The U.S. Food and Drug Administration (FDA) is charged with ensuring that only safe and effective drugs are marketed. Such a task is highly complex and fraught with difficulties. Consumers, the ostensible beneficiaries, should examine and question the incentive structure that FDA officials face.
Some drugs are highly beneficial to certain patients but pose an unacceptable risk to others. Vioxx along with Celebrex are in a class of non-steroidal anti-inflammatory drugs (NSAID) known as COX-2 inhibitors. Salicylates, such as aspirin, are a subset of such drugs. COX-2 inhibitors are sometimes prescribed to adult patients for management of acute pain associated with osteoarthritis. Vioxx, since removed from the market, was very beneficial to patients who suffered from stomach bleeding and ulcers when they took other NSAIDs. For other adults, Vioxx presented an increased risk of a stroke or a life-threatening cardiovascular event.
So if you're an FDA official, what are your incentives in terms of whether to approve or disapprove the marketing of a drug that has a tremendous benefit to some patients and poses a health threat to others? Former FDA Commissioner Alexander Schmidt hinted at the answer when he said, "In all our FDA history, we are unable to find a single instance where a Congressional committee investigated the failure of FDA to approve a new drug. But the times when hearings have been held to criticize our approval of a new drug have been so frequent that we have not been able to count them. The message to FDA staff could not be clearer."
There's little or no cost to the FDA for not approving a drug that might be safe, effective and clinically superior to other drugs for some patients but pose a risk for others. My question to FDA officials is: Should a drug be disapproved whenever it poses a health risk to some people but a benefit to others? To do so would eliminate most drugs, including aspirin, because all drugs pose a health risk to some people.
According to the May 17th edition of The Wall Street Journal, in an editorial, "Our Lawless FDA," by Hoover Institution scholars Drs.
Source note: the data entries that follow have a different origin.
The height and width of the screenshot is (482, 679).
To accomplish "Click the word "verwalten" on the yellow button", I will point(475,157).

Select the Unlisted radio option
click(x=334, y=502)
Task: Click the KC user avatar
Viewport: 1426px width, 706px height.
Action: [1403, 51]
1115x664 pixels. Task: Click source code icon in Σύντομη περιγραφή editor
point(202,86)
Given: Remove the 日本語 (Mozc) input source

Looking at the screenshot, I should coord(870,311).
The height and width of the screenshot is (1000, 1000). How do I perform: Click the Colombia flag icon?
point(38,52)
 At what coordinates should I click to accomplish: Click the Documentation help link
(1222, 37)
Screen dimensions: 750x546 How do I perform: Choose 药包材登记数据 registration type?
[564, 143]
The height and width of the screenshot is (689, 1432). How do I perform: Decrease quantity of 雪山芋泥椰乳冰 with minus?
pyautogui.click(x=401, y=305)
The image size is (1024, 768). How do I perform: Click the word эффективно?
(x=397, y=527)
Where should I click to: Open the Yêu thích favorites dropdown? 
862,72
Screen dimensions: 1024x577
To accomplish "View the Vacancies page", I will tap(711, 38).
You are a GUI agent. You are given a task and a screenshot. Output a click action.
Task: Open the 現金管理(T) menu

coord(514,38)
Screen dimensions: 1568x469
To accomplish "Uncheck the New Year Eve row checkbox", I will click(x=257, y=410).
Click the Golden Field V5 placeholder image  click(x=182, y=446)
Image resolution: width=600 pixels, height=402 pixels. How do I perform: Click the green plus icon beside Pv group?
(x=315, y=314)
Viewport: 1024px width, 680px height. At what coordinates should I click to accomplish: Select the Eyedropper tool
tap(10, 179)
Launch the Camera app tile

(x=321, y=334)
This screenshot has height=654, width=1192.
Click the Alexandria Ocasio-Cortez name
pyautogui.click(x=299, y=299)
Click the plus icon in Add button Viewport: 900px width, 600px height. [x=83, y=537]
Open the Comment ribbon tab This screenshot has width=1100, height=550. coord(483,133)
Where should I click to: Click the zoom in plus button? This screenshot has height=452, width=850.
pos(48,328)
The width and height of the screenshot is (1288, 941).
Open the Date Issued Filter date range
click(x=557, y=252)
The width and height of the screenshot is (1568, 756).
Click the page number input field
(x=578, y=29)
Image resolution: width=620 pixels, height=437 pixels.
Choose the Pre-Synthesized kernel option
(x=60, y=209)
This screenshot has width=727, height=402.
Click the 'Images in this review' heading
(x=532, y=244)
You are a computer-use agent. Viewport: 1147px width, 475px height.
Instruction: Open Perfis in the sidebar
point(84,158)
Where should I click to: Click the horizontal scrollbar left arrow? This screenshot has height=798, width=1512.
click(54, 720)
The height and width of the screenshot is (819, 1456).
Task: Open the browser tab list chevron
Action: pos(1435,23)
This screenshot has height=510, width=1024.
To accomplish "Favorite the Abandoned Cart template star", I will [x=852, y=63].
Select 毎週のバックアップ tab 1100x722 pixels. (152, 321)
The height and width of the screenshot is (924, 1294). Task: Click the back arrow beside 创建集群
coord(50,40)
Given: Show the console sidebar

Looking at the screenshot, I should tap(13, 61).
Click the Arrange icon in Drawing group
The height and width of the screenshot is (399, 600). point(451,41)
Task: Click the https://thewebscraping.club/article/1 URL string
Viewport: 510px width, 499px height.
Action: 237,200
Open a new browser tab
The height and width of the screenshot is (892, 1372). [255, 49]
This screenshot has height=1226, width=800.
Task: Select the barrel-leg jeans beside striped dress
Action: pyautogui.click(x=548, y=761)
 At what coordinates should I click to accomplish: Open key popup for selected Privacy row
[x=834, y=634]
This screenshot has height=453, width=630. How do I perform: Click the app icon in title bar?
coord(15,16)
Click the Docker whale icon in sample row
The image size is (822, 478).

David Henderson and Charles Hooper, the FDA recently rejected Arcoxia, a new COX-2 inhibitor from Merck. In explaining the FDA's disapproval, Robert Meyer, director of the agency's Office of Drug Evaluation, told reporters that "simply having another drug on the market" wasn't "sufficient reason to approve the product unless there was a unique role defined."
Henderson and Hooper argue that this position greatly exceeds the FDA's mandate to determine a drug's safety and effectiveness. Arcoxia has been tested on over 34,000 U.S. patients. Moreover, it has been approved for use in England, Germany and 61 other countries in Asia, Latin America and Europe. Meyer's explanation is nothing less than fascist arrogance.
According to the FDA's literature, its mandate is: "Once a new drug application is filed, an FDA review team -- medical doctors, chemists, statisticians, microbiologists, pharmacologists, and other experts -- evaluates whether the studies the sponsor submitted show that the drug is safe and effective for its proposed use." Nothing in the FDA mandate requires that a drug has to be better than what's currently available in order to win approval.
Henderson and Hooper argue that in the worst-case scenario where Arcoxia is no better than existing drugs, it would compete with those drugs. Two centuries of economic theory and evidence show that competition is good. A new drug that competes with existing drugs would moderate drug prices and cause competitors to stay on their toes.
While Henderson and Hooper don't say it, I smell a rat. Arcoxia is produced by Merck, which has several major competitors in the COX-2 inhibitor market. Some scientists on the FDA's advisory panel have paid affiliations with companies who'd benefit from less competition.